§ **RECORDS TO USE**
________

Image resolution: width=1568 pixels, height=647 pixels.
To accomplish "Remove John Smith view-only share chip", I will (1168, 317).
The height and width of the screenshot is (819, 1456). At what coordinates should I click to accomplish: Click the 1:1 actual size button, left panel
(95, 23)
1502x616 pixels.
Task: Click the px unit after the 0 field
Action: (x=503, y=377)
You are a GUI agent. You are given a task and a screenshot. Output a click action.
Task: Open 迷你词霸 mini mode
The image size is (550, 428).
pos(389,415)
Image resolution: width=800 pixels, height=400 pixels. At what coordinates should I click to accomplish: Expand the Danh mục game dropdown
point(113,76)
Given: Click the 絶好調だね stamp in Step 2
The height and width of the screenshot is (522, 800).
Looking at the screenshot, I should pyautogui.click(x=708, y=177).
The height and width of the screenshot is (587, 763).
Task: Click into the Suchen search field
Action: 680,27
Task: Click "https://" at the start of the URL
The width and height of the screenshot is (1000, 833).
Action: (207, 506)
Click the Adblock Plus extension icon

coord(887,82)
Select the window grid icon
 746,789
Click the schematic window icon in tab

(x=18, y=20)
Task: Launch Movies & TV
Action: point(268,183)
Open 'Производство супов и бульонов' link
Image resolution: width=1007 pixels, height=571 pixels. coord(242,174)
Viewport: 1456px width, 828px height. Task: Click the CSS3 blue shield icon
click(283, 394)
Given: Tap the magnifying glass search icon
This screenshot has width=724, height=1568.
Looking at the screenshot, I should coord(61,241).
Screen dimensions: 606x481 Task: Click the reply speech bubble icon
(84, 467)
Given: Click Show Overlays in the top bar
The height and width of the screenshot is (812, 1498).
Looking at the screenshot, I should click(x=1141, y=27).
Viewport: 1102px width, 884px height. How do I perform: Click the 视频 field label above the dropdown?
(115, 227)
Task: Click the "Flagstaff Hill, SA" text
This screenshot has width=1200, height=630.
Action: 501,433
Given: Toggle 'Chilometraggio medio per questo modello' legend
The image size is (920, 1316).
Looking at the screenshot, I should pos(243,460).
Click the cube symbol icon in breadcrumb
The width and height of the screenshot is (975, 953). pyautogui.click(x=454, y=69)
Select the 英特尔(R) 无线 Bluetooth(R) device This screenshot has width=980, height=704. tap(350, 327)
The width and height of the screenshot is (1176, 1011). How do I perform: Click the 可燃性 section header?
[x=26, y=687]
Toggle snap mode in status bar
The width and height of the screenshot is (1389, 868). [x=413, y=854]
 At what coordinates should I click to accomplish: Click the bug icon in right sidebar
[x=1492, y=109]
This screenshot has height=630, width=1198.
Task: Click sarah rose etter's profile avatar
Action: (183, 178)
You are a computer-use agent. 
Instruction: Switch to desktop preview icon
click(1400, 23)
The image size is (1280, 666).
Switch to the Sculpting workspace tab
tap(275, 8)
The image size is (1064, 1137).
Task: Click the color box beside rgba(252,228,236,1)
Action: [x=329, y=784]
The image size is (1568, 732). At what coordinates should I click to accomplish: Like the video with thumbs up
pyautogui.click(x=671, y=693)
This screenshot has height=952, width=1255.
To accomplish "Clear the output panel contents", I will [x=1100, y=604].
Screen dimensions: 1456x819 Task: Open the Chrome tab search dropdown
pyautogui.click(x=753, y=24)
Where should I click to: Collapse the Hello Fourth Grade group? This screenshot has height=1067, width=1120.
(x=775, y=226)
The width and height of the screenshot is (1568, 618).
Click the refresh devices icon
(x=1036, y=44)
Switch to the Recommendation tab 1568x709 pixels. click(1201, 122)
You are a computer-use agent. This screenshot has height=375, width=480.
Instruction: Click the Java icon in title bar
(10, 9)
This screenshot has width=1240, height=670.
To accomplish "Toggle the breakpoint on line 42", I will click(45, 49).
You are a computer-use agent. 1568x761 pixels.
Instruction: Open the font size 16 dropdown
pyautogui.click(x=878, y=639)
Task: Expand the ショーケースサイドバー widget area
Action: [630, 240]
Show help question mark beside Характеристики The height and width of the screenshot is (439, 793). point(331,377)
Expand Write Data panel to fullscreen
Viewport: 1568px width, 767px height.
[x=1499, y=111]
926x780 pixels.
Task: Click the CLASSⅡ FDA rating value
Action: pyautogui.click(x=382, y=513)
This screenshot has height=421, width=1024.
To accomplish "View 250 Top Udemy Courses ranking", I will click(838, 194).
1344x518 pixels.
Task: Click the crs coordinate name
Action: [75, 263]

________

§ **PROBLEM**
Arrange every line of the rows above into a Markdown table with the columns "Number" and "Line," skipping any blank lines.

§ **OUTPUT BELOW**
| Number | Line |
|---|---|
| 1 | Image resolution: width=1568 pixels, height=647 pixels. |
| 2 | To accomplish "Remove John Smith view-only share chip", I will (1168, 317). |
| 3 | The height and width of the screenshot is (819, 1456). At what coordinates should I click to accomplish: Click the 1:1 actual size button, left panel |
| 4 | (95, 23) |
| 5 | 1502x616 pixels. |
| 6 | Task: Click the px unit after the 0 field |
| 7 | Action: (x=503, y=377) |
| 8 | You are a GUI agent. You are given a task and a screenshot. Output a click action. |
| 9 | Task: Open 迷你词霸 mini mode |
| 10 | The image size is (550, 428). |
| 11 | pos(389,415) |
| 12 | Image resolution: width=800 pixels, height=400 pixels. At what coordinates should I click to accomplish: Expand the Danh mục game dropdown |
| 13 | point(113,76) |
| 14 | Given: Click the 絶好調だね stamp in Step 2 |
| 15 | The height and width of the screenshot is (522, 800). |
| 16 | Looking at the screenshot, I should pyautogui.click(x=708, y=177). |
| 17 | The height and width of the screenshot is (587, 763). |
| 18 | Task: Click into the Suchen search field |
| 19 | Action: 680,27 |
| 20 | Task: Click "https://" at the start of the URL |
| 21 | The width and height of the screenshot is (1000, 833). |
| 22 | Action: (207, 506) |
| 23 | Click the Adblock Plus extension icon |
| 24 | coord(887,82) |
| 25 | Select the window grid icon |
| 26 |  746,789 |
| 27 | Click the schematic window icon in tab |
| 28 | (x=18, y=20) |
| 29 | Task: Launch Movies & TV |
| 30 | Action: point(268,183) |
| 31 | Open 'Производство супов и бульонов' link |
| 32 | Image resolution: width=1007 pixels, height=571 pixels. coord(242,174) |
| 33 | Viewport: 1456px width, 828px height. Task: Click the CSS3 blue shield icon |
| 34 | click(283, 394) |
| 35 | Given: Tap the magnifying glass search icon |
| 36 | This screenshot has width=724, height=1568. |
| 37 | Looking at the screenshot, I should coord(61,241). |
| 38 | Screen dimensions: 606x481 Task: Click the reply speech bubble icon |
| 39 | (84, 467) |
| 40 | Given: Click Show Overlays in the top bar |
| 41 | The height and width of the screenshot is (812, 1498). |
| 42 | Looking at the screenshot, I should click(x=1141, y=27). |
| 43 | Viewport: 1102px width, 884px height. How do I perform: Click the 视频 field label above the dropdown? |
| 44 | (115, 227) |
| 45 | Task: Click the "Flagstaff Hill, SA" text |
| 46 | This screenshot has width=1200, height=630. |
| 47 | Action: 501,433 |
| 48 | Given: Toggle 'Chilometraggio medio per questo modello' legend |
| 49 | The image size is (920, 1316). |
| 50 | Looking at the screenshot, I should pos(243,460). |
| 51 | Click the cube symbol icon in breadcrumb |
| 52 | The width and height of the screenshot is (975, 953). pyautogui.click(x=454, y=69) |
| 53 | Select the 英特尔(R) 无线 Bluetooth(R) device This screenshot has width=980, height=704. tap(350, 327) |
| 54 | The width and height of the screenshot is (1176, 1011). How do I perform: Click the 可燃性 section header? |
| 55 | [x=26, y=687] |
| 56 | Toggle snap mode in status bar |
| 57 | The width and height of the screenshot is (1389, 868). [x=413, y=854] |
| 58 |  At what coordinates should I click to accomplish: Click the bug icon in right sidebar |
| 59 | [x=1492, y=109] |
| 60 | This screenshot has height=630, width=1198. |
| 61 | Task: Click sarah rose etter's profile avatar |
| 62 | Action: (183, 178) |
| 63 | You are a computer-use agent.  |
| 64 | Instruction: Switch to desktop preview icon |
| 65 | click(1400, 23) |
| 66 | The image size is (1280, 666). |
| 67 | Switch to the Sculpting workspace tab |
| 68 | tap(275, 8) |
| 69 | The image size is (1064, 1137). |
| 70 | Task: Click the color box beside rgba(252,228,236,1) |
| 71 | Action: [x=329, y=784] |
| 72 | The image size is (1568, 732). At what coordinates should I click to accomplish: Like the video with thumbs up |
| 73 | pyautogui.click(x=671, y=693) |
| 74 | This screenshot has height=952, width=1255. |
| 75 | To accomplish "Clear the output panel contents", I will [x=1100, y=604]. |
| 76 | Screen dimensions: 1456x819 Task: Open the Chrome tab search dropdown |
| 77 | pyautogui.click(x=753, y=24) |
| 78 | Where should I click to: Collapse the Hello Fourth Grade group? This screenshot has height=1067, width=1120. |
| 79 | (x=775, y=226) |
| 80 | The width and height of the screenshot is (1568, 618). |
| 81 | Click the refresh devices icon |
| 82 | (x=1036, y=44) |
| 83 | Switch to the Recommendation tab 1568x709 pixels. click(1201, 122) |
| 84 | You are a computer-use agent. This screenshot has height=375, width=480. |
| 85 | Instruction: Click the Java icon in title bar |
| 86 | (10, 9) |
| 87 | This screenshot has width=1240, height=670. |
| 88 | To accomplish "Toggle the breakpoint on line 42", I will click(45, 49). |
| 89 | You are a computer-use agent. 1568x761 pixels. |
| 90 | Instruction: Open the font size 16 dropdown |
| 91 | pyautogui.click(x=878, y=639) |
| 92 | Task: Expand the ショーケースサイドバー widget area |
| 93 | Action: [630, 240] |
| 94 | Show help question mark beside Характеристики The height and width of the screenshot is (439, 793). point(331,377) |
| 95 | Expand Write Data panel to fullscreen |
| 96 | Viewport: 1568px width, 767px height. |
| 97 | [x=1499, y=111] |
| 98 | 926x780 pixels. |
| 99 | Task: Click the CLASSⅡ FDA rating value |
| 100 | Action: pyautogui.click(x=382, y=513) |
| 101 | This screenshot has height=421, width=1024. |
| 102 | To accomplish "View 250 Top Udemy Courses ranking", I will click(838, 194). |
| 103 | 1344x518 pixels. |
| 104 | Task: Click the crs coordinate name |
| 105 | Action: [75, 263] |